И это было зачем - то нужно. Только потеряв что-то очень важное, незаменимое и неповторимое, мы находим себя. Когда Светка Сметанина умрёт во мне, я рожусь. Я.
Не торопи события, не забегай вперёд. Она ещё не уехала и завтра - в школу. Ещё целая неделя занятий, и только потом - каникулы. Раньше я всегда радовался каникулам, ждал их с нетерпением. Теперь - не так. Я их не хочу - она уедет! Опять - двадцать пять. Заладил - уедет, уедет. Да, уедет. А вы бы не страдали, небось, даже плакали? Я не плакал. Мне слёзы беречь надо было. Помните, для чего?
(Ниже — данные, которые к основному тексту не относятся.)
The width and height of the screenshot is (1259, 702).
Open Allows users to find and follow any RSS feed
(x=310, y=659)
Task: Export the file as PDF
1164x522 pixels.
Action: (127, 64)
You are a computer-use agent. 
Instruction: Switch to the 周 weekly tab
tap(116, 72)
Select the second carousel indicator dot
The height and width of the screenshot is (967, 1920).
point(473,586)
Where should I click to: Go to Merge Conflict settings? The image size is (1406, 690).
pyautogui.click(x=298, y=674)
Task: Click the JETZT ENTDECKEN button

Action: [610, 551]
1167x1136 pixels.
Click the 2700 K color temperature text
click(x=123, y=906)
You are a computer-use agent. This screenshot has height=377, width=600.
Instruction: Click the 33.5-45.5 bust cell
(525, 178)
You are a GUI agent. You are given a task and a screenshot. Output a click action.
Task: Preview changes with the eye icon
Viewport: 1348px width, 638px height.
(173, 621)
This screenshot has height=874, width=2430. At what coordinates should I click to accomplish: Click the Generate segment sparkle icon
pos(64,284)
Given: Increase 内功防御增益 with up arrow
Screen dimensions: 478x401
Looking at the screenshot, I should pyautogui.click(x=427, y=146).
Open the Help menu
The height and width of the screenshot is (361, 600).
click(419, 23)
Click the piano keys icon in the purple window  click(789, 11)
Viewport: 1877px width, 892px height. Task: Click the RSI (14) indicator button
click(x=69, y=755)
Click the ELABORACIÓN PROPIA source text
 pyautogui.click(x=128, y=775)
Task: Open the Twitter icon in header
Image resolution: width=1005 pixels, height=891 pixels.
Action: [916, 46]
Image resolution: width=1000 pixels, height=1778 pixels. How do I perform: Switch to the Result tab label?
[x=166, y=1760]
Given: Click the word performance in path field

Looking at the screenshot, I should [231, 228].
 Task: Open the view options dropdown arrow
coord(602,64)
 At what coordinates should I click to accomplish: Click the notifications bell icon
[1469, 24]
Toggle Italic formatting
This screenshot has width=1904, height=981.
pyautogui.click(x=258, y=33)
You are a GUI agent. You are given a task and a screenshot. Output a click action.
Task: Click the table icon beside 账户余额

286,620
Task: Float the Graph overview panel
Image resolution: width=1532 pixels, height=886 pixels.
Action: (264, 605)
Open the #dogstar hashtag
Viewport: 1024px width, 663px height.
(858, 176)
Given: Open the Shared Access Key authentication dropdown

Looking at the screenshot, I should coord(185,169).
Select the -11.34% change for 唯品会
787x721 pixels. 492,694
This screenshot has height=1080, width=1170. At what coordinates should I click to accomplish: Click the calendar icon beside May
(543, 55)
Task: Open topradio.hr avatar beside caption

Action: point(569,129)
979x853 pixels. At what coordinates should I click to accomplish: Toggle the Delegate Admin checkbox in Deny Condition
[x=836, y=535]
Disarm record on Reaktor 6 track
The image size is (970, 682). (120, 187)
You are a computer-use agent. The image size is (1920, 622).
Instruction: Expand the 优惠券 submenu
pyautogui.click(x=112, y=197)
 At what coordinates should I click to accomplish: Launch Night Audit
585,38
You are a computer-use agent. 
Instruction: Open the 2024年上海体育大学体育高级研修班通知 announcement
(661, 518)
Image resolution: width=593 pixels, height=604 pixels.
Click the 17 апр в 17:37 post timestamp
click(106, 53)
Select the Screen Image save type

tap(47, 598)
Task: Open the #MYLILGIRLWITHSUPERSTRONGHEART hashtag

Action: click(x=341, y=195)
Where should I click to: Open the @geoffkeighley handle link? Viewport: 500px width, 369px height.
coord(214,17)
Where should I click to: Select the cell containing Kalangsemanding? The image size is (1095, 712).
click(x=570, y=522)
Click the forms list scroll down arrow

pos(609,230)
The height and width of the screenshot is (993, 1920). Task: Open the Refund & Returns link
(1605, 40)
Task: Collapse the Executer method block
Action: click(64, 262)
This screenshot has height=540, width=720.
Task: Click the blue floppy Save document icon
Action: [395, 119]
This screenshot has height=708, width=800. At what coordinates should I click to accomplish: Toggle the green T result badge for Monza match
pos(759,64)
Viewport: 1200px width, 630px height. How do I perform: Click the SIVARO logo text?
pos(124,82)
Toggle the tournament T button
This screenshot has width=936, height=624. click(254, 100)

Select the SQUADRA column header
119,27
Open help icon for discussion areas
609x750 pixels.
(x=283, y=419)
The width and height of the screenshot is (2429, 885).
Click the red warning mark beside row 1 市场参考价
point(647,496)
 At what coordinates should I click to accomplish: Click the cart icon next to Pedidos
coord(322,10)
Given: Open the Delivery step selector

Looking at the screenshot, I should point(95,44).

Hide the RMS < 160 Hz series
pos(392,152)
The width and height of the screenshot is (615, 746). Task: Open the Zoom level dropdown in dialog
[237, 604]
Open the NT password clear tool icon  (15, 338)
Но мне пора домой. Родители уже, пожалуй, нервничают - где это я запропастился? Им в понедельник на работу, настроение тоже, наверное, никакое. Ещё попаду под горячую руку. По воскресеньям, правда, раньше такого не случалось. Но, на всякий случая, я бросаю съёмочную площадку и бегу домой. Во дворе я замечаю, у деревянного стола под специально выстроенным навесом, усатый профиль отца. Ага, отлично, играет в домино, в козла. Мама дома одна, ругать не будет, что задержался. Может, даже погулять разрешит, чтобы в квартире под ногами не путался. Влетаю на одном дыхании на четвёртый этаж, легонько толкаю входную дверь.
- Мама, я приехал!
- Ты сыт, не голоден?
- Сыт, сыт. Я пойду, погуляю во двор, можно, до восьми?
- Хорошо.
Мама занята, она что - то утюжит. Маме - не до меня. Я заскакиваю на кухню хлебнуть холодного вишнёвого компота, из холодильника, и, перепрыгивая через три - четыре ступеньки, также на одном дыхании выскакиваю на улицу. Эй, пацаны, я вернулся!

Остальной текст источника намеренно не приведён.